To combat the deterioration of her mind and keep neuropathways active, she took a part-time position in retail. Being so early in the diagnosis, Michelle felt it was necessary to keep her brain active and she can do her job without much difficulty. Unfortunately, the recent outbreak has put an end to that for now. It also prevents her from attending church service, something she enjoyed to express her faith and socialize with familiar faces.
 
Fortunately, the early diagnosis and the medications she has been prescribed have “improved [her] quality of life tremendously”. She felt like she was losing herself before being placed on medication and since, she feels she is getting herself back.
 
To guide her on her Lewy journey, she ordered materials from LBDA. She read the materials and shared them with friends and family. She supplements her support network through membership in LBDA’s Facebook group, “Living with Lewy”.
 
Her advice to mothers with LBD is that they should not attempt it alone. She does not think that had she not had the support she does, that she would not have the same relationship with her children.
 
Her advice to caregivers is to give those with Lewy a certain level of independence. They are “just like everybody else and you need to have patience with them”- do not try to do everything for them because, she said jokingly, “they’ll get spoiled and lazy”.
 
She also advices those with LBD to take someone without the disorder to physician meetings. They will be able to ask the right questions and advocate for the person with LBD in the doctor’s office.
 
Michelle’s final words to those with LBD is not to view the diagnosis as an end-all-be-all.
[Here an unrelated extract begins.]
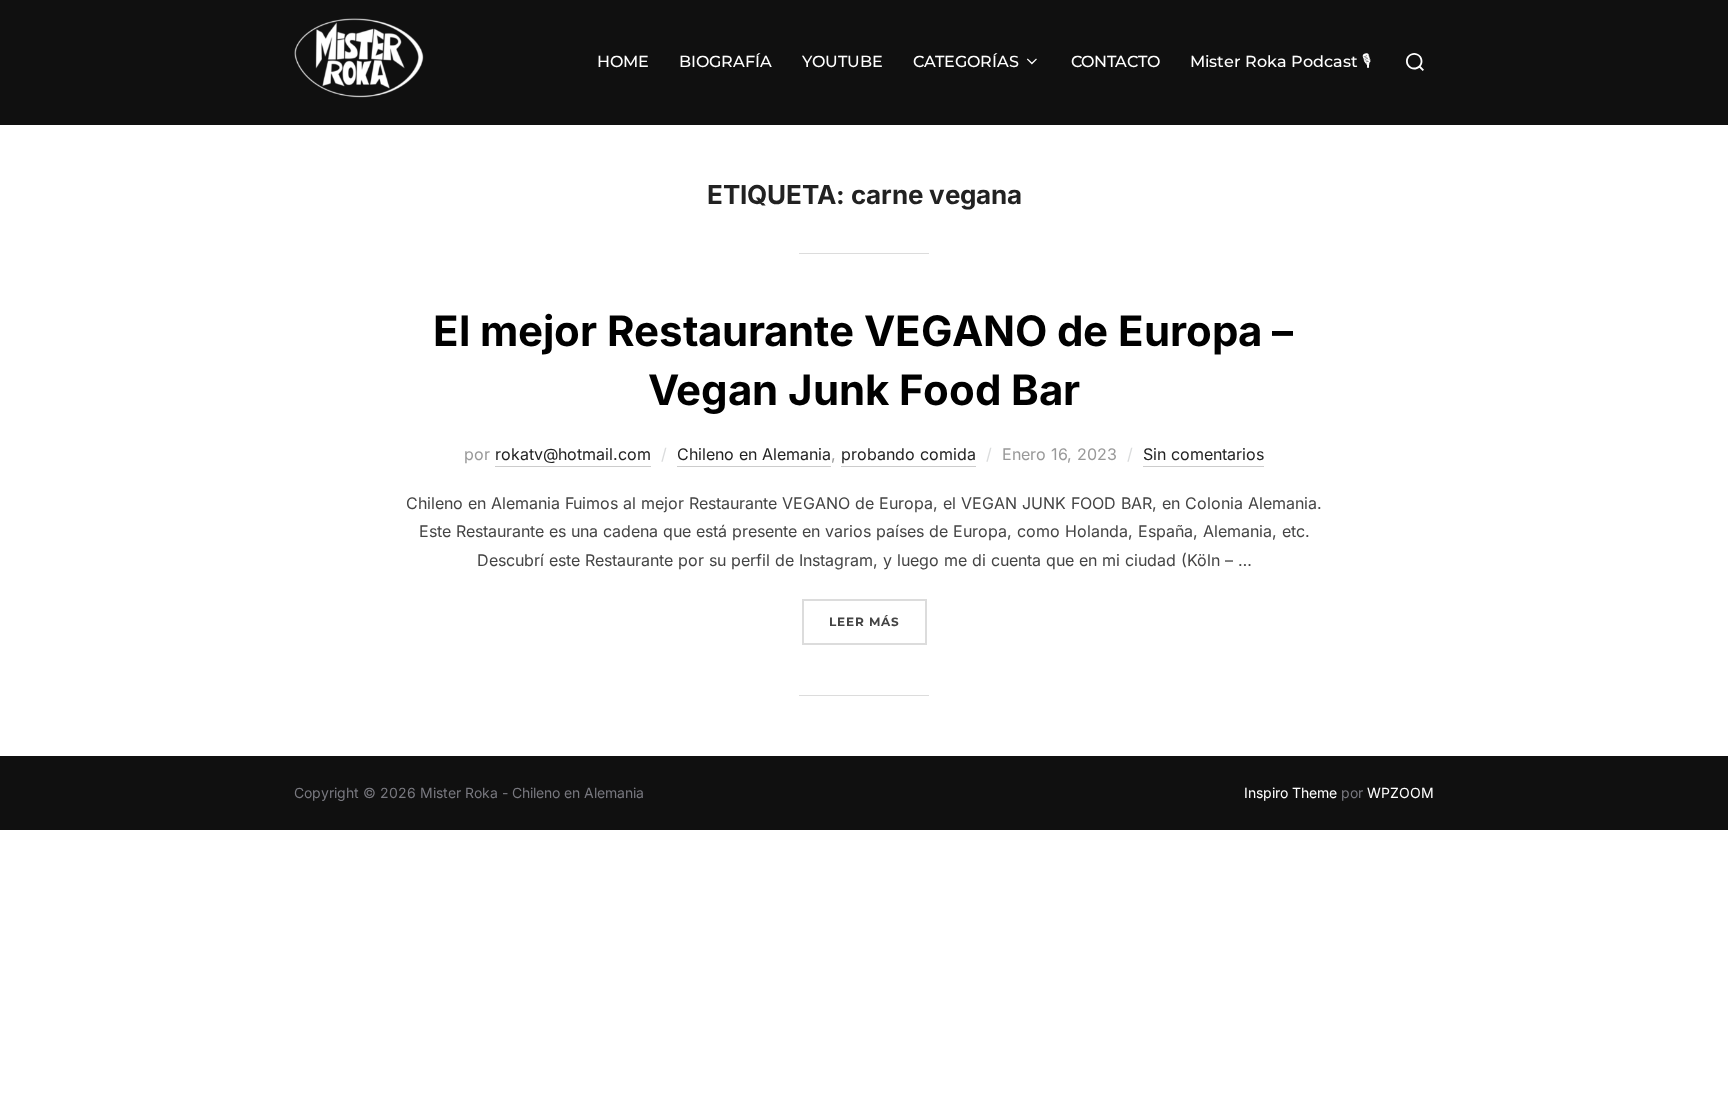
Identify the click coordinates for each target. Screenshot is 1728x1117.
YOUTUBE (842, 61)
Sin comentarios (1203, 454)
It does limit some aspects of life, but it is important to keep living it and having fun. Michelle had the opportunity to go to Thailand, prior to the outbreak, and she had a blast. She made new memories and met new friends that she continues to keep in contact with via social media.
 
LBDA is proud of the Michelle’s strength and resolve. She continues to be the best mother she can while facing Lewy.